A major part of the film narrates how Mary Ellen Johnson Davis went missing from the Tulalip Reservation on Thanksgiving of 2020. Her family members have not heard from her or known whether she is alive, but they still desire to believe he is alive. From the information she compiled about the friends she socialized with, she was able to ask questions that showed her the most unfortunate and haunting possibilities of what made her go missing. In fact, she and many more in the native community wanted to know why Davis went missing, and many more Native American women have never been heard of again, or their bodies were found, often in horrific ways like being stowed in an abandoned refrigerator.

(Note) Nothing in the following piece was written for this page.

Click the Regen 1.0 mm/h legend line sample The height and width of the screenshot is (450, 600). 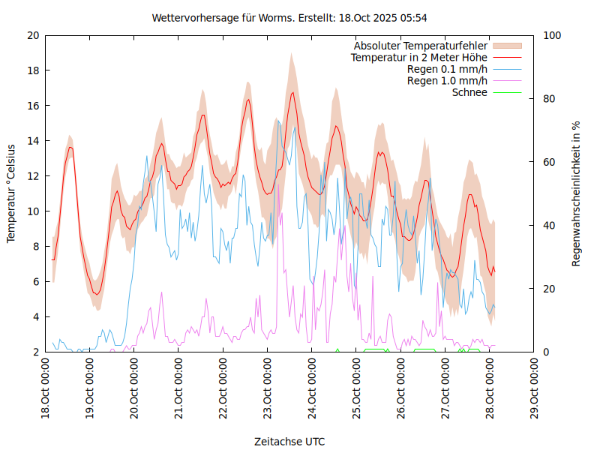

Objective Depathologization, an activist and indigenous leader, Deborah Parker and U.S. Secretary to the Interior Deb Haaland are among those who would assist the viewers with the necessary context for the issue. Some of it relates to the way reservation policemen lack jurisdiction space over some particular types of criminal offenses. That, as one interviewee phrases it, creates a hot potato effect, with no one wanting to take responsibility. Therefore, reservations have turned out to be effective no governance areas where armed and violent men can afford to have their sexually dominant and homicidal fantasies without any legal repercussions.

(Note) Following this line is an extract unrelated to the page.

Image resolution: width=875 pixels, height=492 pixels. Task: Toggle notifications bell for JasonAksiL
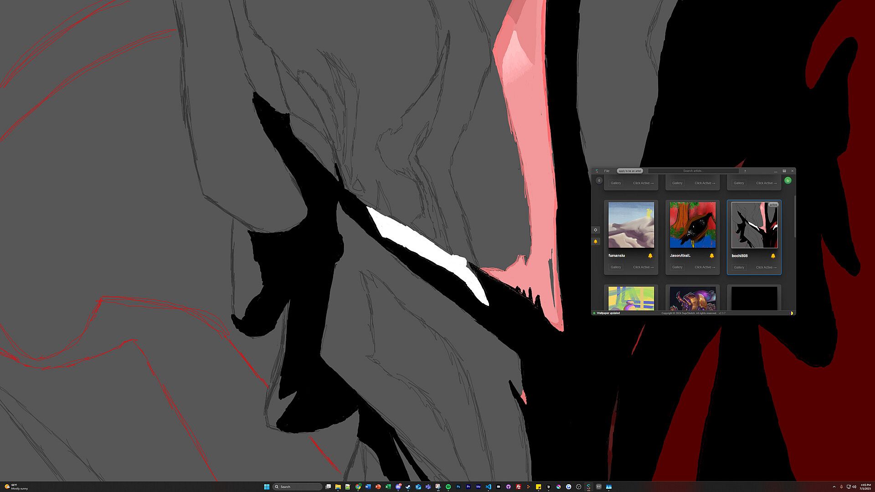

Unfortunately, the Native people’s disdain and appalling attitude is not something that is unfamiliar. It is when Missing from Fire Trail Road in its remarkable last half brings on details that surround a moment in time the state prefers his people forget who in most instances prefers them to remain. Their objective now to tweak is the forcible removal of Native Children to transfer them into “boarding schools” bearing reclusive authoritative differences instituted by White America. These children received a near total denial of their culture and as a result, a generation of Indigenous people remained who spoke a language without knowing their nation. This film integrates the narrative of the abuse of women into the picture by tracing this pattern of discrimination against Native Americans throughout history.
Mary Ellen Johnson Davis’s family is looking for answers that they know are most probably not going to come and you share in the grief with them. You will also go through a sad sense of anger. Something has to change. We hope that Missing from Fire Trail Road facilitates a debate that enables changes to be made. The bitter truth is that all the women featured in this heart-breaking, important film know they may be the next victims – and the sad reality is that statistically some of them will be.